▶ STATED TASK:
Copy out every line of the rows below word for word, with no changes.

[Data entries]
*-*-*

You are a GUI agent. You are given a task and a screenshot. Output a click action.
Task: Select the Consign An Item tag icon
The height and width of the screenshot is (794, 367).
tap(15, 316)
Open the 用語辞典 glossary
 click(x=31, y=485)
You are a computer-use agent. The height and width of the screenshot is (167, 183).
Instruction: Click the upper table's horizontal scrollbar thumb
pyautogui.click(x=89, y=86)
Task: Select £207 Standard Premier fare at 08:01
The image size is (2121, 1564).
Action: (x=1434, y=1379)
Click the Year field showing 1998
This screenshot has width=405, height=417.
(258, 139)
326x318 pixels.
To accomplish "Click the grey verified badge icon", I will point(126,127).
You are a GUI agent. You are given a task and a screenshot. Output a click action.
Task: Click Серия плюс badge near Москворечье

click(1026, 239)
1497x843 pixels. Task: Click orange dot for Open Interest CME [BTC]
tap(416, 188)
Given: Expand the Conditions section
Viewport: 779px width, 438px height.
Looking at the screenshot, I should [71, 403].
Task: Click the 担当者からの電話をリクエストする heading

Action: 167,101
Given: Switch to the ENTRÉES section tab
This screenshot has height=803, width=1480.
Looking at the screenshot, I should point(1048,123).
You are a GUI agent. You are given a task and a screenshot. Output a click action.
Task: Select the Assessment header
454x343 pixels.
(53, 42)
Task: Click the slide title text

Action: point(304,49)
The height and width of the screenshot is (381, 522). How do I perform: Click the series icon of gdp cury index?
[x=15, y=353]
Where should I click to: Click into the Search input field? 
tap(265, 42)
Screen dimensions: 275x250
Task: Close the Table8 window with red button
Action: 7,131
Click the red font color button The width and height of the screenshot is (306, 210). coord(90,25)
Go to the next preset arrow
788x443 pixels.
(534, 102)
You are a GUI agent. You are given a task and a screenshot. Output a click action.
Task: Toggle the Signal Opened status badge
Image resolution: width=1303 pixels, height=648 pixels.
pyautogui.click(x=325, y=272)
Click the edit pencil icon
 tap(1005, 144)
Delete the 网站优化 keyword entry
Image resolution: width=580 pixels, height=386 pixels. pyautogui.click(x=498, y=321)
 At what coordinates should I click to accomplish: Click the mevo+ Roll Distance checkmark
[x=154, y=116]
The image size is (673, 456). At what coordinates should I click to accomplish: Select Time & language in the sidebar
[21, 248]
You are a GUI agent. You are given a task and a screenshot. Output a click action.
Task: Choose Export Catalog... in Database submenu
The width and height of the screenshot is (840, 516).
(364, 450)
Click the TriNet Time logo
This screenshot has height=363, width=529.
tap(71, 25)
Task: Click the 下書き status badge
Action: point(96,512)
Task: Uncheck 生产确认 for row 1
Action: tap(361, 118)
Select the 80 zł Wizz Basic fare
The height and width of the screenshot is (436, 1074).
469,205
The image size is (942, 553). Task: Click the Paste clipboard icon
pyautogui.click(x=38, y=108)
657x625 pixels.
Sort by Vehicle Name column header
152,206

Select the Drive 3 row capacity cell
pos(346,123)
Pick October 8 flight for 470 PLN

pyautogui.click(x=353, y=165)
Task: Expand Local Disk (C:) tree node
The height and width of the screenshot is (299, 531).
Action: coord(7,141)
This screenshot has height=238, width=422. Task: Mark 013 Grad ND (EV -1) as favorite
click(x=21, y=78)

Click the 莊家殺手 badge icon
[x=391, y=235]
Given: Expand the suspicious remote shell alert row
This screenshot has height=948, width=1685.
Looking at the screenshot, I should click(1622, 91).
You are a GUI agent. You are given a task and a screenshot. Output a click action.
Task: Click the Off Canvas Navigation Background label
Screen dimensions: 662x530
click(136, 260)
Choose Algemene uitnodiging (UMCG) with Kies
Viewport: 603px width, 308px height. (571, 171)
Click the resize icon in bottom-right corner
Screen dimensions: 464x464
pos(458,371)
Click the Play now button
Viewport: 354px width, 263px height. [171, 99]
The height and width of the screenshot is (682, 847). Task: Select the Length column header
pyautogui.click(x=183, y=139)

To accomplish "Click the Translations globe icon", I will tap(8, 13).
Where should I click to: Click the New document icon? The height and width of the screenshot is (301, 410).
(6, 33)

*-*-*

▶ FULL RESPONSE:
You are a GUI agent. You are given a task and a screenshot. Output a click action.
Task: Select the Consign An Item tag icon
The height and width of the screenshot is (794, 367).
tap(15, 316)
Open the 用語辞典 glossary
 click(x=31, y=485)
You are a computer-use agent. The height and width of the screenshot is (167, 183).
Instruction: Click the upper table's horizontal scrollbar thumb
pyautogui.click(x=89, y=86)
Task: Select £207 Standard Premier fare at 08:01
The image size is (2121, 1564).
Action: (x=1434, y=1379)
Click the Year field showing 1998
This screenshot has width=405, height=417.
(258, 139)
326x318 pixels.
To accomplish "Click the grey verified badge icon", I will point(126,127).
You are a GUI agent. You are given a task and a screenshot. Output a click action.
Task: Click Серия плюс badge near Москворечье

click(1026, 239)
1497x843 pixels. Task: Click orange dot for Open Interest CME [BTC]
tap(416, 188)
Given: Expand the Conditions section
Viewport: 779px width, 438px height.
Looking at the screenshot, I should [71, 403].
Task: Click the 担当者からの電話をリクエストする heading

Action: 167,101
Given: Switch to the ENTRÉES section tab
This screenshot has height=803, width=1480.
Looking at the screenshot, I should point(1048,123).
You are a GUI agent. You are given a task and a screenshot. Output a click action.
Task: Select the Assessment header
454x343 pixels.
(53, 42)
Task: Click the slide title text

Action: point(304,49)
The height and width of the screenshot is (381, 522). How do I perform: Click the series icon of gdp cury index?
[x=15, y=353]
Where should I click to: Click into the Search input field? 
tap(265, 42)
Screen dimensions: 275x250
Task: Close the Table8 window with red button
Action: 7,131
Click the red font color button The width and height of the screenshot is (306, 210). coord(90,25)
Go to the next preset arrow
788x443 pixels.
(534, 102)
You are a GUI agent. You are given a task and a screenshot. Output a click action.
Task: Toggle the Signal Opened status badge
Image resolution: width=1303 pixels, height=648 pixels.
pyautogui.click(x=325, y=272)
Click the edit pencil icon
 tap(1005, 144)
Delete the 网站优化 keyword entry
Image resolution: width=580 pixels, height=386 pixels. pyautogui.click(x=498, y=321)
 At what coordinates should I click to accomplish: Click the mevo+ Roll Distance checkmark
[x=154, y=116]
The image size is (673, 456). At what coordinates should I click to accomplish: Select Time & language in the sidebar
[21, 248]
You are a GUI agent. You are given a task and a screenshot. Output a click action.
Task: Choose Export Catalog... in Database submenu
The width and height of the screenshot is (840, 516).
(364, 450)
Click the TriNet Time logo
This screenshot has height=363, width=529.
tap(71, 25)
Task: Click the 下書き status badge
Action: point(96,512)
Task: Uncheck 生产确认 for row 1
Action: tap(361, 118)
Select the 80 zł Wizz Basic fare
The height and width of the screenshot is (436, 1074).
469,205
The image size is (942, 553). Task: Click the Paste clipboard icon
pyautogui.click(x=38, y=108)
657x625 pixels.
Sort by Vehicle Name column header
152,206

Select the Drive 3 row capacity cell
pos(346,123)
Pick October 8 flight for 470 PLN

pyautogui.click(x=353, y=165)
Task: Expand Local Disk (C:) tree node
The height and width of the screenshot is (299, 531).
Action: coord(7,141)
This screenshot has height=238, width=422. Task: Mark 013 Grad ND (EV -1) as favorite
click(x=21, y=78)

Click the 莊家殺手 badge icon
[x=391, y=235]
Given: Expand the suspicious remote shell alert row
This screenshot has height=948, width=1685.
Looking at the screenshot, I should click(1622, 91).
You are a GUI agent. You are given a task and a screenshot. Output a click action.
Task: Click the Off Canvas Navigation Background label
Screen dimensions: 662x530
click(136, 260)
Choose Algemene uitnodiging (UMCG) with Kies
Viewport: 603px width, 308px height. (571, 171)
Click the resize icon in bottom-right corner
Screen dimensions: 464x464
pos(458,371)
Click the Play now button
Viewport: 354px width, 263px height. [171, 99]
The height and width of the screenshot is (682, 847). Task: Select the Length column header
pyautogui.click(x=183, y=139)

To accomplish "Click the Translations globe icon", I will tap(8, 13).
Where should I click to: Click the New document icon? The height and width of the screenshot is (301, 410).
(6, 33)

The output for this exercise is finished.